İtalya'daki 5 Yıldız hareketi ile bunu karşılaştırabilir miyiz?
Tek düşmanı Macron olan, hareketin bulanık ve yatay yapısı, 5 Yıldız hareketinin kökenlerini çağrıştırıyor. İtalya’da 5 Yıldız hareketinde olduğu gibi, ne sağ ne de sol, hâlihazırda heterojen ve anti-politik bir form alıyor. Bu, siyasi partilerin ve müesseseyi temsil eden her şeyin reddedilmesidir. Sarı Yelekliler hareketi kurumsal bir siyasi form bulamazsa, muhtemelen tehlikeli bir hal alabilir. 5 Yıldız'a olan da buydu. Hükümete katıldığından beri, hareket sağcı bir duruş sergiledi. Böyle devam ederse Sarı Yelekliler hareketinin karşısına çıkacak bir mesele bu.
Dipnot:
1- Adama Komitesi, 19 Temmuz 2016'da Adama Traoré'nin bir karakoldaki şüpheli ölümü sonrasında kuruldu. Adını Amerika Birleşik Devletleri öncü sivil haklar eylemcisinden alan Rosa Parks topluluğu, 30 Kasım 2018 Cuma günü ırkçılık bağlıları olmadan Fransa'nın nasıl olacağını göstermek için işten 'kitlesel kaybolma' çağrısında bulundu. (Bkz. Étienne Balibar, Devlet Irkçılığına Karşı "Rosa Parks" Kolektifiyle, Verso Blog, 27 Kasım 2018)

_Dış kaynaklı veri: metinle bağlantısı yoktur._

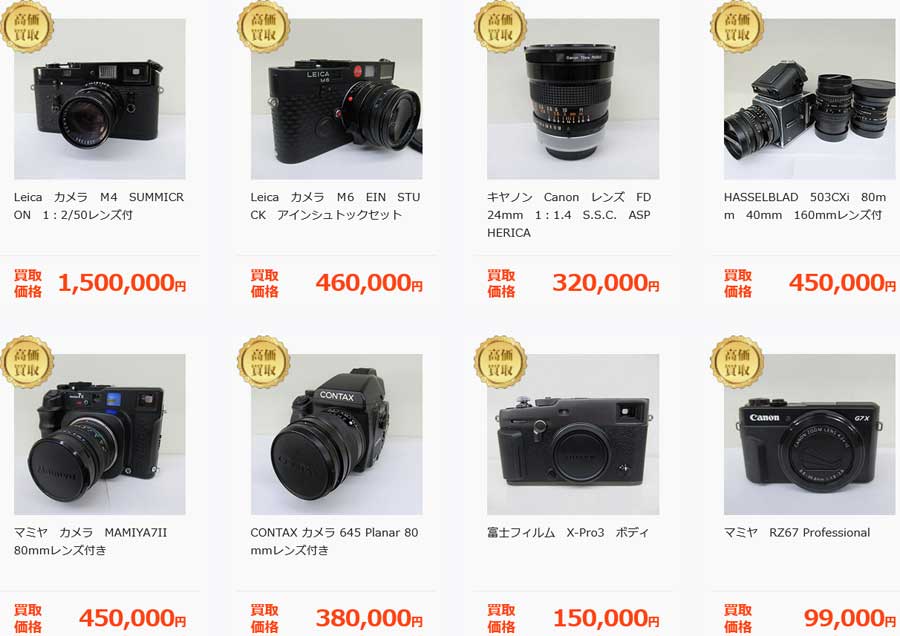
Task: Open the HASSELBLAD 503CXi set photo
Action: (809, 99)

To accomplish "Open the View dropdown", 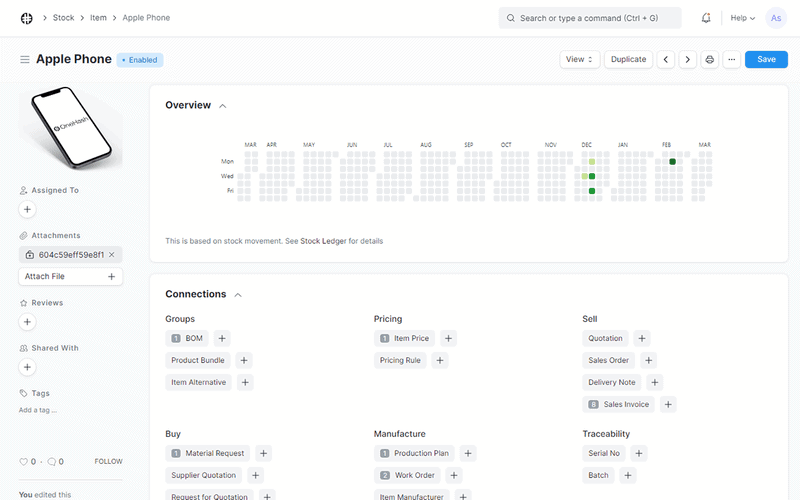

2- ‘Nuit debout’ (Gece Ayakta), 2016 baharında birkaç hafta boyunca düzenli gösterilerle yeni iş mevzuatına karşı toplumsal bir hareketti. Gazeteci ve film yapımcısı François Ruffin, hareketin itici güçlerinden biriydi; Haziran 2017'de Ulusal Meclis'e seçildi.